The thing is, she's three years old. And she's not baptized.
A Roman Catholic child must be baptized and receive the sacrament of penance, usually around age eight, in order to receive first communion. I remember being six or seven years old when I visited my Godmother's church, and when I went up in the communion line behind her, my Godmother told the priest that I "wasn't old enough" yet to receive, even though I desperately wanted to. Right around that time in my life, my parents distributed communion wafers to the sick, and I remember sneaking into their room, opening the sacred case, and eating many of those wafers long before I received my "first" communion. (Sorry, Mom and Dad!)
At my new parish, my toddler's age and catechetical development are a moot point when it comes to receiving communion. It is enough that she has seen me receive bread and wine during liturgy and said explicitly, without any prompting, "Can I have some of that?"
That's what she said to me last Sunday after she had received a blessing from the deaconess and she saw me and others receive the bread and wine. And as I carried her back to our pew, I whispered to her, "Yes, honey--next week you can have some of that."
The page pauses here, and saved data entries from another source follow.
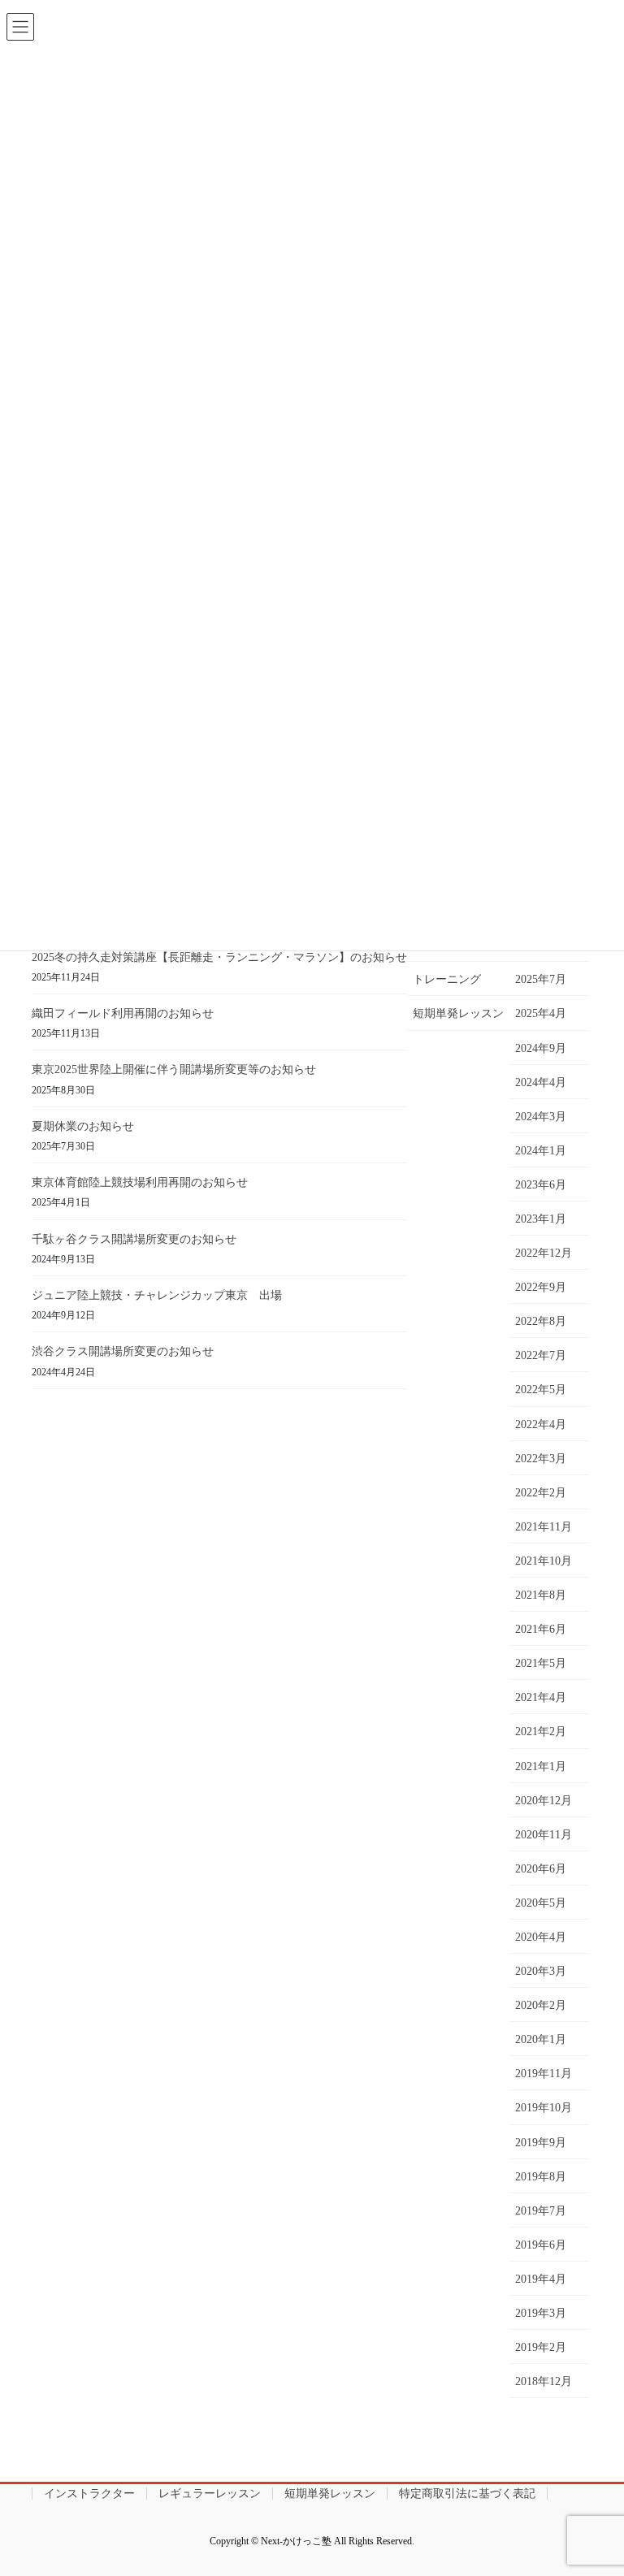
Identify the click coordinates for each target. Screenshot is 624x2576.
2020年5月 (540, 1903)
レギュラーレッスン (209, 2493)
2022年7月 (540, 1355)
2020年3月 (540, 1971)
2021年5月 (540, 1663)
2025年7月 (540, 979)
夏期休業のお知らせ (83, 1126)
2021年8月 (540, 1595)
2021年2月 (540, 1731)
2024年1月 (540, 1151)
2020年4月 (540, 1937)
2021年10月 (543, 1561)
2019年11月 (543, 2073)
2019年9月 (540, 2143)
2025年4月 (540, 1013)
Last night we took part in an evening liturgy with the St. Brigid community, a gathering of young families that meets for Eucharist and dinner afterward at St. Augustine's. The dozen of us present there sat in a circle on mismatched sofas. A couple of people chose to sit on pillows on the rug-laden floor. My daughter started out cuddling close to me on the sofa and gradually worked her way down to a pillow of her own. Readings were proclaimed by almost everyone in the circle, and as I read, my daughter sat in my lap and repeated after me. We sang a chant together after each reading, and she sang along with us after I read. When it came time to share of the bread, I received first, and then she did. The bread was soft, recently baked, and tasted of honey. I drank from the cup of wine and then helped my daughter dip a piece of bread in the cup. She tasted the soaked bread tentatively. I kept my hand at the ready in case she spit it out--she has pretty particular tastes. By the time the liturgy had concluded, her morsel was gone.
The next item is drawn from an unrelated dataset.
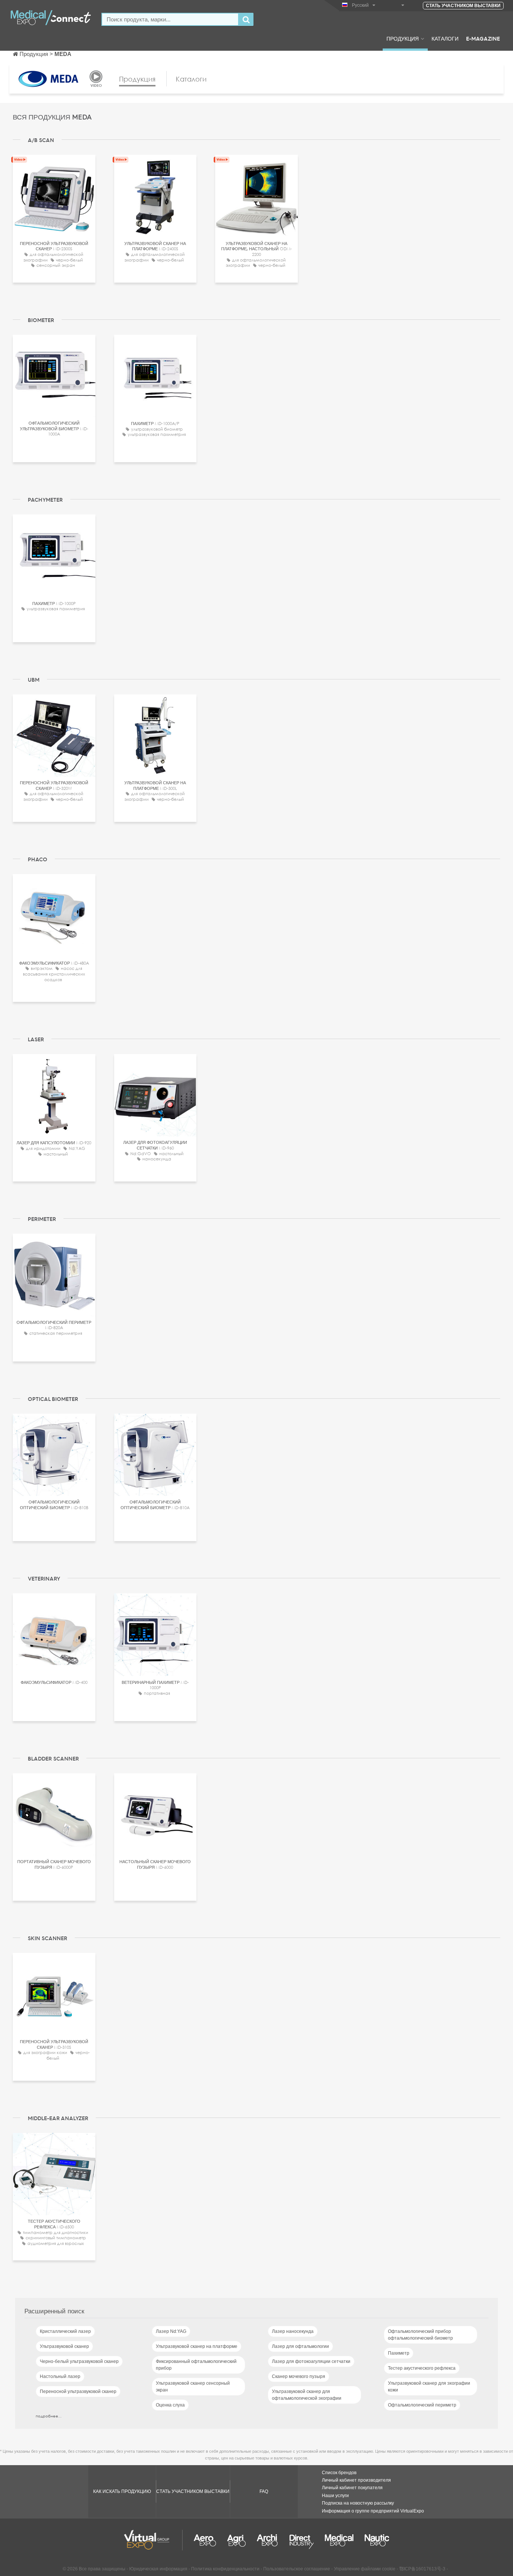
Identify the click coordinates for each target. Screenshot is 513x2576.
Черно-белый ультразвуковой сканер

I want to shout to the world that my daughter's first communion took place on November 14, 2013 in the presence of a few marvelously warm companions (literally, bread-sharers). She didn't have to jump through sacramental or catechetical hoops first. She didn't have to dress up as a miniature bride or have posed pictures taken afterward. Eating of the bread of life and drinking of the cup of salvation were for her the most commonplace thing in the world--and in the ordinary-ness, divine encounter took place. My baby met God in those people, that bread, and that community's stance of radical hospitality.
When she was a couple of months old, I asked for my daughter to be enrolled in the child catechumenate at my Roman Catholic parish. She became a catechumen, which meant that I was promising, along with my hubby and our church community, to prepare her for the opportunity to be baptized later in life, when she would be old enough to remember her baptism. Her journey into the Christian life has continued ever since. I don't mean that I've taught her piety (I'm pretty sure that's a long way off) or "how to be a good Catholic." If anything, I've taught her that to be religious is to learn rituals that teach her how to live in the world. What I want her to learn, and what I think she will know in her bones by the time she's ready to choose baptism, is that she doesn't have to wait or accomplish something in order to be fed. Jesus the Christ fed everyone who hungered, period. If she learns what I hope she learns about the Golden Rule, then perhaps she will also decide that to be Christian, to act as Christ acted, is what she wants for her life.
At St. Augustine's, receiving the sacred bread and wine is allowed to be one's path toward baptism, rather than baptism being a necessary prerequisite for communion. I have rarely witnessed such a tangible expression of God's abundant, overflowing grace as I did last night, when my daughter was welcomed at the table, just as she was. Whether she chooses baptism later in life or not, I hope that that lesson of radical hospitality always remains with her. If it does, baptized or not, she will be a living icon of Christ's love.